Ukraine again reported bringing war deep into Russia with attacks on Moscow

Published:Sunday | July 30, 2023 | 10:57 AM
Investigators examine a damaged skyscraper in the "Moscow City" business district after a reported drone attack in Moscow, Russia, earlier today.
Investigators examine a damaged skyscraper in the "Moscow City" business district after a reported drone attack in Moscow, Russia, earlier today.

MOSCOW, Russia (AP):

Ukraine brought the war far from the front line into the heart of Russia again today in drone penetrations that Russian authorities said damaged two office buildings a few miles from the Kremlin and a pig breeding complex on the countries’ border.

The attacks, which Ukraine didn’t acknowledge in keeping with its security policy, reflected a pattern of more frequent and deeper cross-border strikes the Kyiv government has launched since starting a counteroffensive against Russian forces in June. A precursor and the most dramatic of the strikes happened in May on the Kremlin, the seat of power in the capital, Moscow.

Today’s was the fourth strike on the capital region this month and the third this week, showing Moscow’s vulnerability as Russia’s war in Ukraine drags into its 18th month.

The Russian Defence Ministry said three drones targeted the city in an “attempted terrorist attack by the Kyiv regime.” Air defences shot down one drone in Odintsovo in the surrounding Moscow region, while two others were jammed and crashed into the Moscow City business district.

Photos and video showed that a drone had ripped off part of the facade of a modern skyscraper, IQ-Quarter, located 7.2 kms (4.5 miles) from the Kremlin.

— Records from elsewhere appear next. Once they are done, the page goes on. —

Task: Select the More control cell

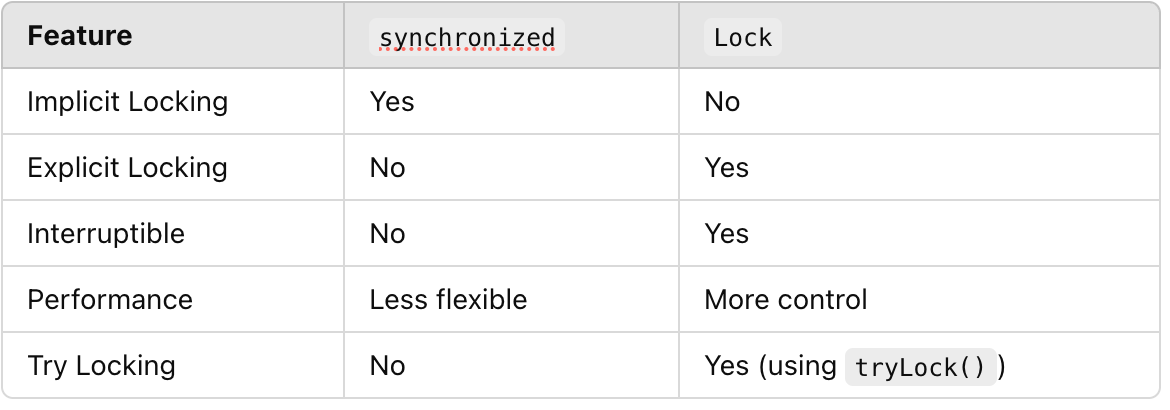Action: pyautogui.click(x=786, y=299)
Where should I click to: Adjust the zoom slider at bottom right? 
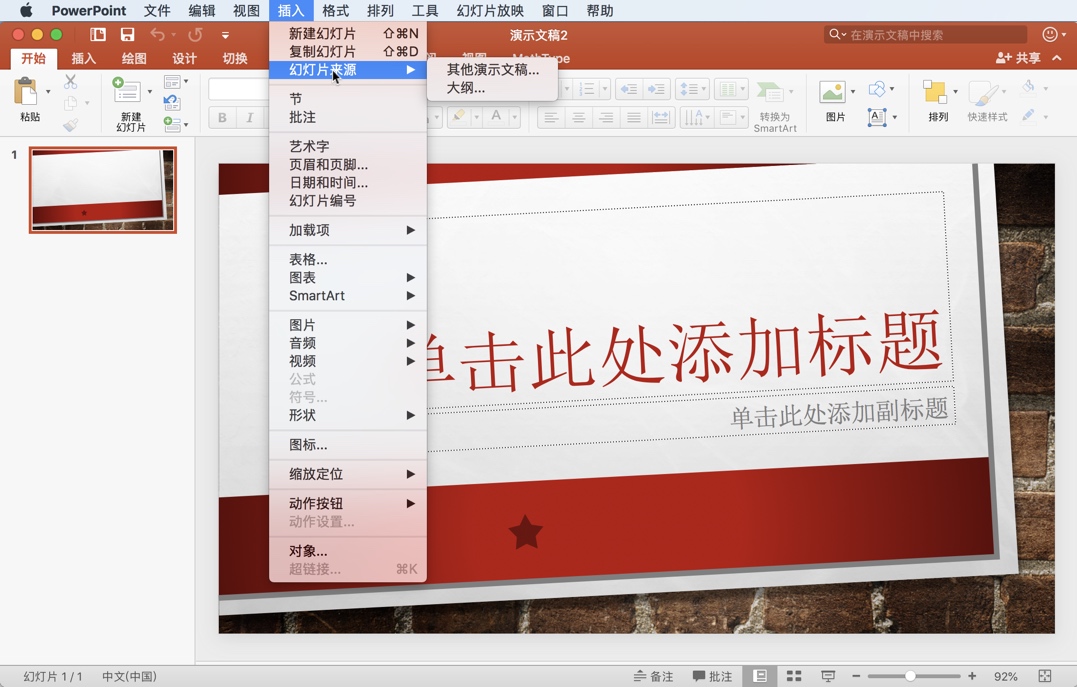(912, 676)
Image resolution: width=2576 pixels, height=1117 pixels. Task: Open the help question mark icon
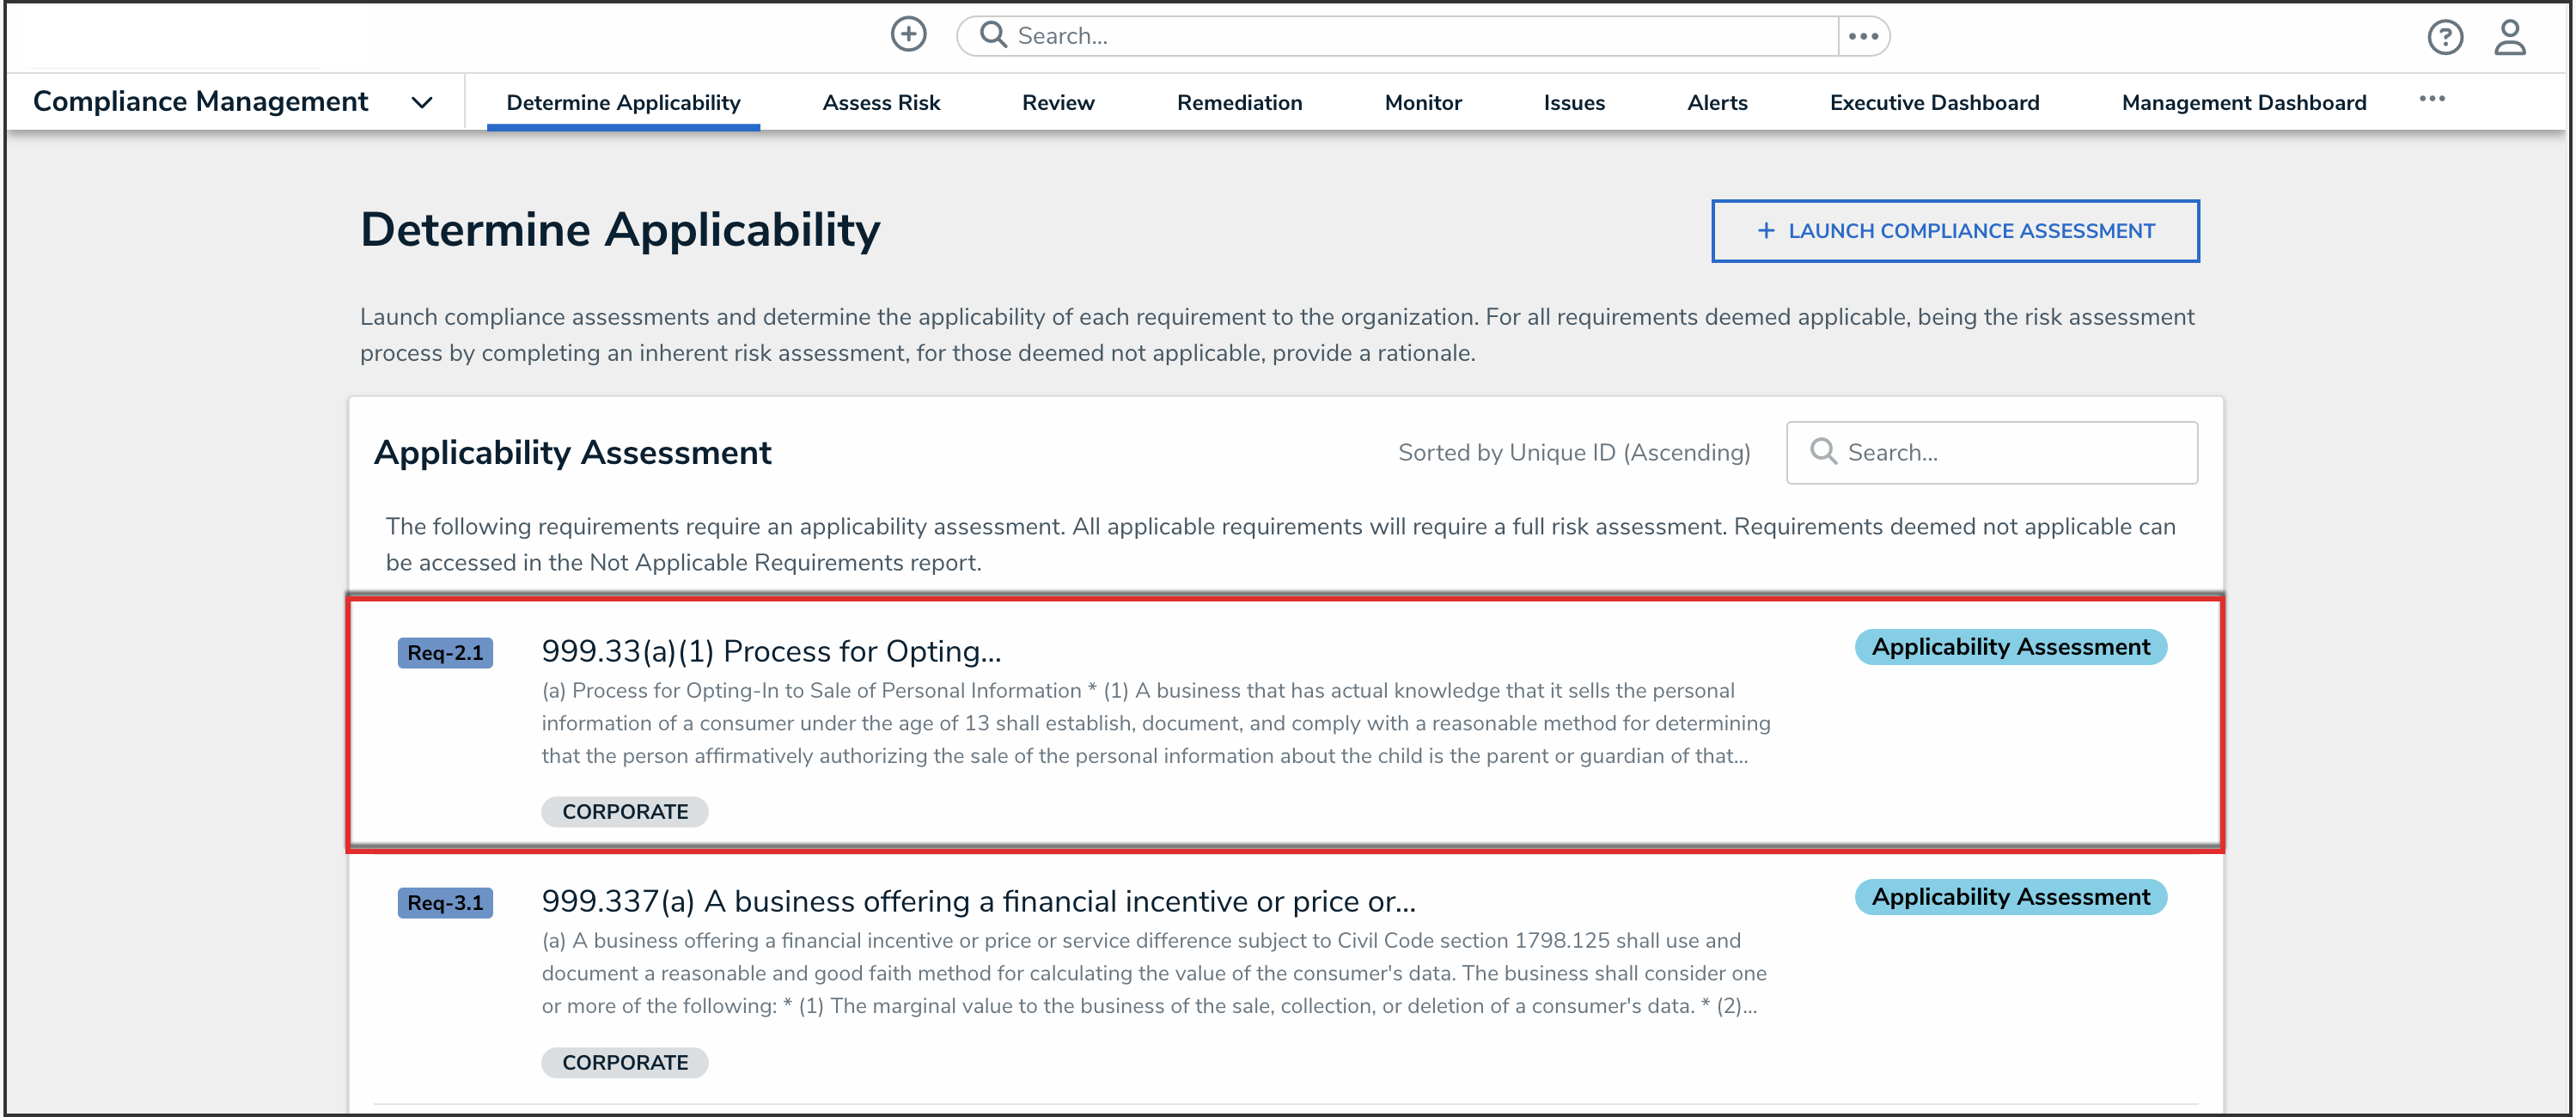(x=2445, y=37)
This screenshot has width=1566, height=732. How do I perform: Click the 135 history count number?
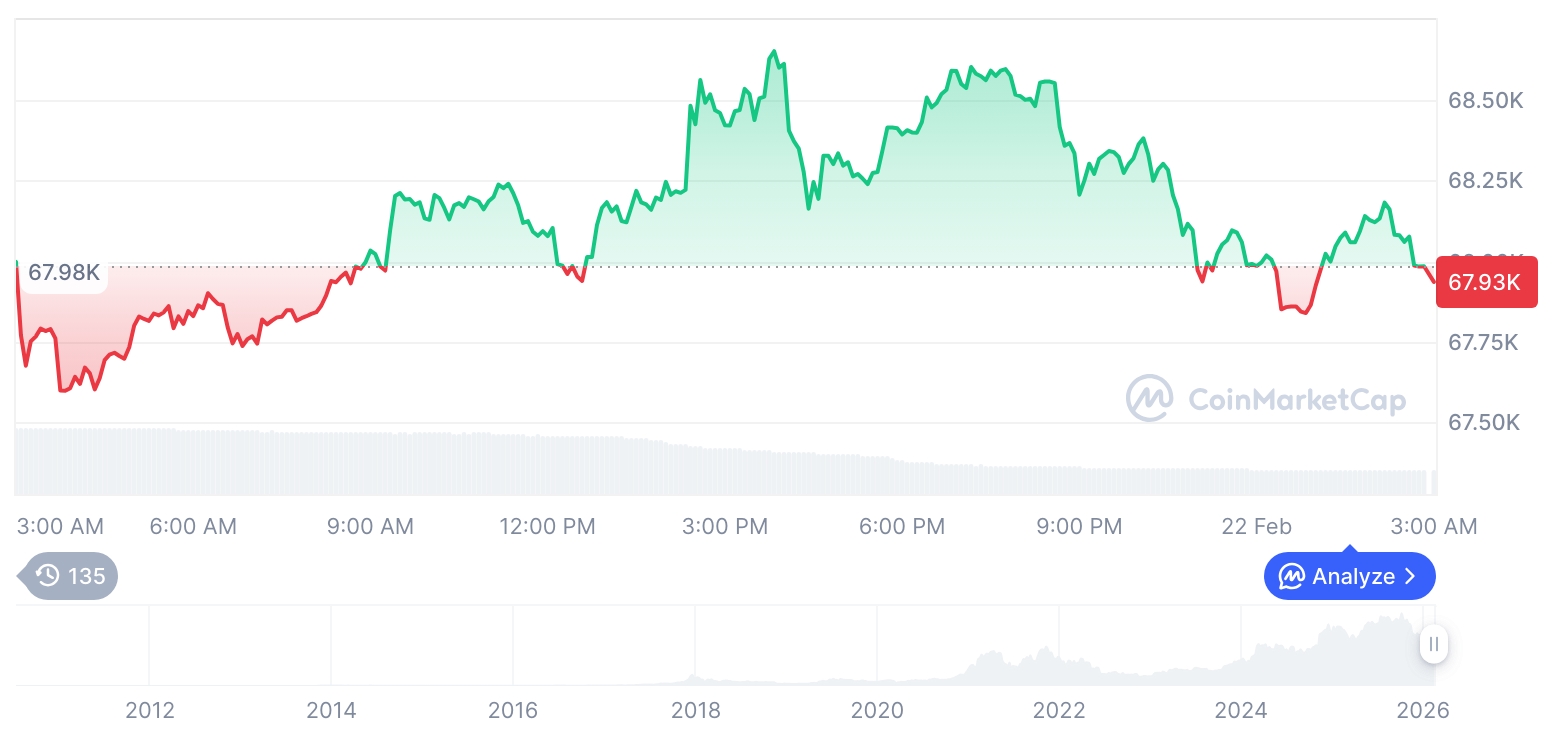coord(87,576)
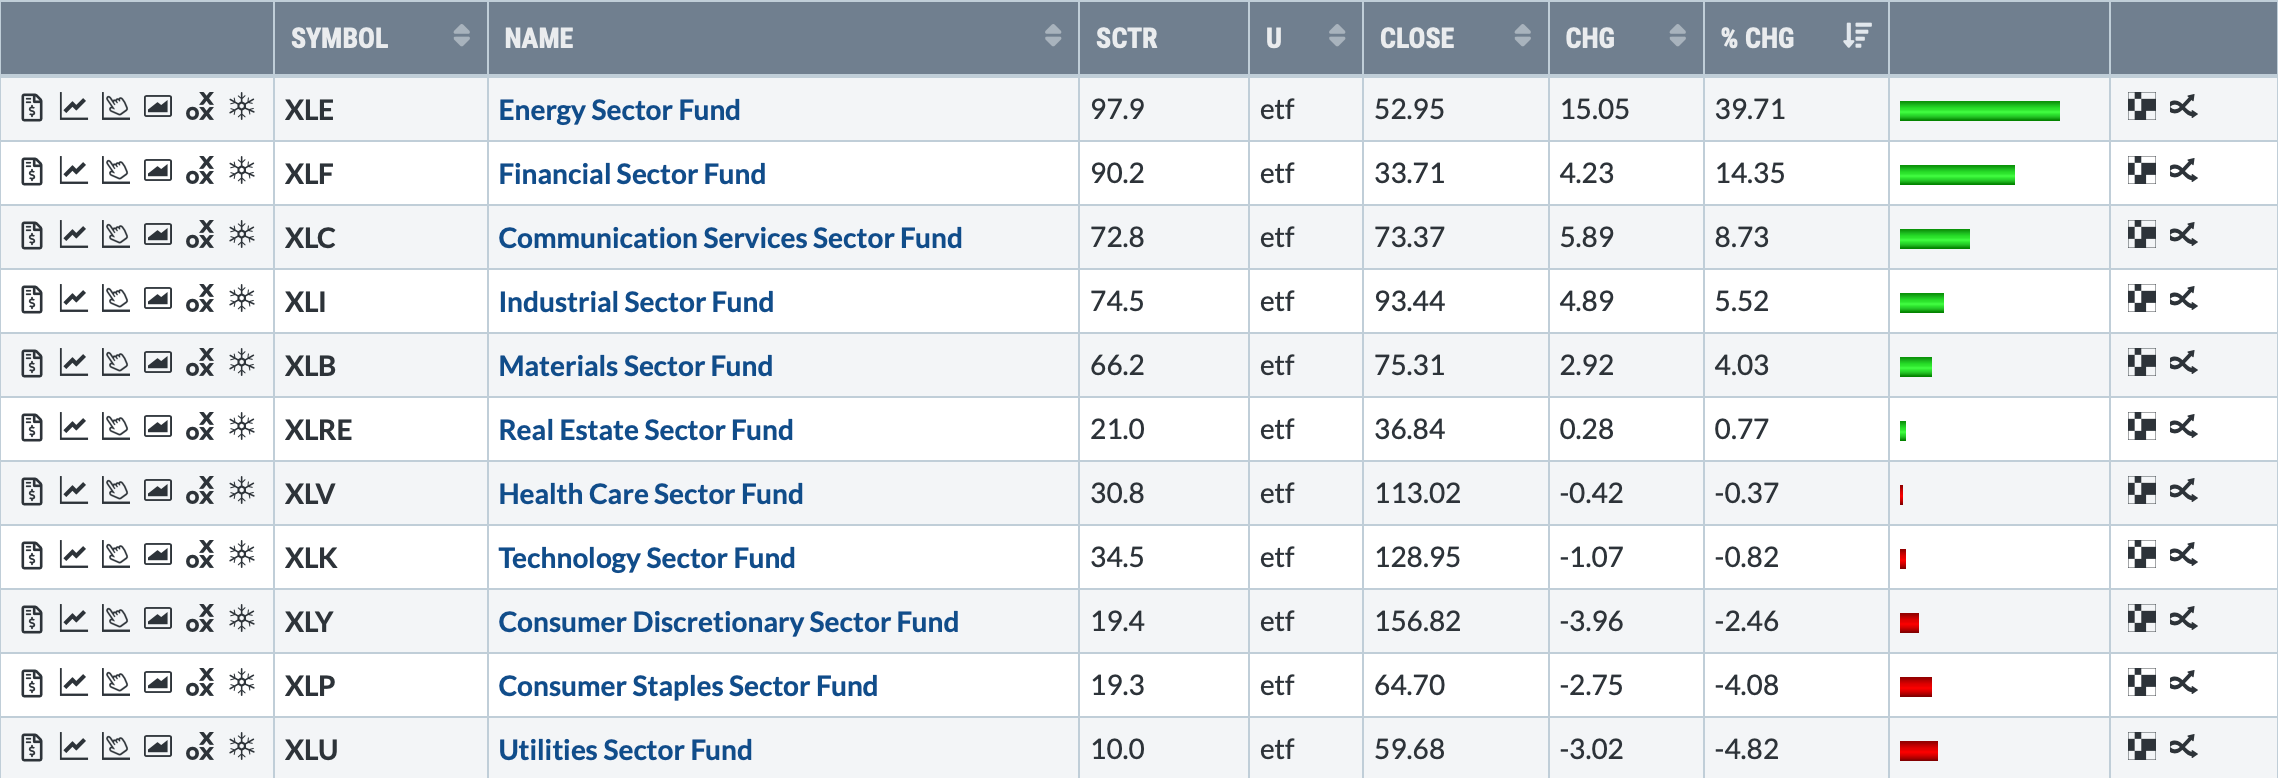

When the drone hit, sparks, flames and smoke spewed from the building, with debris falling on the sidewalk and street. Windows were blown out, and metal window frames were mangled.

Russia's state news agency Tass reported that a security guard was injured, citing emergency officials. Russia’s Ria-Novosti news agency stated that the building’s tenants included several government agencies.

Flights were temporarily suspended at Moscow’s Vnukovo airport, and the airspace over Moscow and the outlying regions was temporarily closed.

President Vladimir Putin, who was in his hometown of St. Petersburg at the time of the attempted attacks for meetings with African leaders and a naval celebration, was briefed, his spokesman said.

Ukrainian officials didn’t acknowledge the attacks, but President Volodymyr Zelenskyy said in his nightly video address: “Gradually, the war is returning to the territory of Russia — to its symbolic centres and military bases, and this is an inevitable, natural and absolutely fair process.”

A Ukrainian air force spokesman also didn’t claim responsibility but said the Russian people were seeing the consequences of Russia’s war in Ukraine.

“All of the people who think the war ‘doesn’t concern them’ — it’s already touching them,” spokesperson Yurii Ihnat told journalists today.

“There’s already a certain mood in Russia: that something is flying in, and loudly,” he said. “There’s no discussion of peace or calm in the Russian interior any more. They got what they wanted.”